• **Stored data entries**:
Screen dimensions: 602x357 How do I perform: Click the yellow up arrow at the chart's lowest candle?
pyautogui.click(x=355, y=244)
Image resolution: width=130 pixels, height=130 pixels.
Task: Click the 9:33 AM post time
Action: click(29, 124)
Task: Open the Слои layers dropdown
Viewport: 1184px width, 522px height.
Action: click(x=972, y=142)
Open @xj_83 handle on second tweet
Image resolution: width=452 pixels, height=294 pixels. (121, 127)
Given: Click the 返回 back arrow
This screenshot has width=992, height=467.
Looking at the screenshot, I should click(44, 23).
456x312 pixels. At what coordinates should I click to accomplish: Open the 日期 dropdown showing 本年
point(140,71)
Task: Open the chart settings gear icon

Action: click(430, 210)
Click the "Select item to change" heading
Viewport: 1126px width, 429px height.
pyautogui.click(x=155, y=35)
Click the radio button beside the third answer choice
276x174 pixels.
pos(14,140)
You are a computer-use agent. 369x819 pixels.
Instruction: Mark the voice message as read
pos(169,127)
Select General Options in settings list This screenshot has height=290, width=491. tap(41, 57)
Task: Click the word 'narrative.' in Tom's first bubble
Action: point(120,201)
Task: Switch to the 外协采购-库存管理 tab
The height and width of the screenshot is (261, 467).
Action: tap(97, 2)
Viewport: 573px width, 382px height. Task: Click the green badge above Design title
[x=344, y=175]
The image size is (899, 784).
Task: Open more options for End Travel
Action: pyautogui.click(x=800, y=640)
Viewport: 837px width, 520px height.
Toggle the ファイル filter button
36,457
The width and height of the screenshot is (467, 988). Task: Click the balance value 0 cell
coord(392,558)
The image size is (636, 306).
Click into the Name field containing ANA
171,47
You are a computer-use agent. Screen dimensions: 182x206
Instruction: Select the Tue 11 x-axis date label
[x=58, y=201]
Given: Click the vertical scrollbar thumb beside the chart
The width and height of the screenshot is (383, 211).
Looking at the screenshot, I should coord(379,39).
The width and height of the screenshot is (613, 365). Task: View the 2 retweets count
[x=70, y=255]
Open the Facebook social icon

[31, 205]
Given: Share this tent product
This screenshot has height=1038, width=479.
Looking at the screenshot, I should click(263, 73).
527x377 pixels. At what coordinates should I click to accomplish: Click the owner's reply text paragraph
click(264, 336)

• **Action item**: Set down no line except those from the one with "Click the radio" to the last line of the data, inclusive, each exactly as written.

• **Result of this task**:
Click the radio button beside the third answer choice
276x174 pixels.
pos(14,140)
You are a computer-use agent. 369x819 pixels.
Instruction: Mark the voice message as read
pos(169,127)
Select General Options in settings list This screenshot has height=290, width=491. tap(41, 57)
Task: Click the word 'narrative.' in Tom's first bubble
Action: point(120,201)
Task: Switch to the 外协采购-库存管理 tab
The height and width of the screenshot is (261, 467).
Action: tap(97, 2)
Viewport: 573px width, 382px height. Task: Click the green badge above Design title
[x=344, y=175]
The image size is (899, 784).
Task: Open more options for End Travel
Action: pyautogui.click(x=800, y=640)
Viewport: 837px width, 520px height.
Toggle the ファイル filter button
36,457
The width and height of the screenshot is (467, 988). Task: Click the balance value 0 cell
coord(392,558)
The image size is (636, 306).
Click into the Name field containing ANA
171,47
You are a computer-use agent. Screen dimensions: 182x206
Instruction: Select the Tue 11 x-axis date label
[x=58, y=201]
Given: Click the vertical scrollbar thumb beside the chart
The width and height of the screenshot is (383, 211).
Looking at the screenshot, I should coord(379,39).
The width and height of the screenshot is (613, 365). Task: View the 2 retweets count
[x=70, y=255]
Open the Facebook social icon

[31, 205]
Given: Share this tent product
This screenshot has height=1038, width=479.
Looking at the screenshot, I should click(263, 73).
527x377 pixels. At what coordinates should I click to accomplish: Click the owner's reply text paragraph
click(264, 336)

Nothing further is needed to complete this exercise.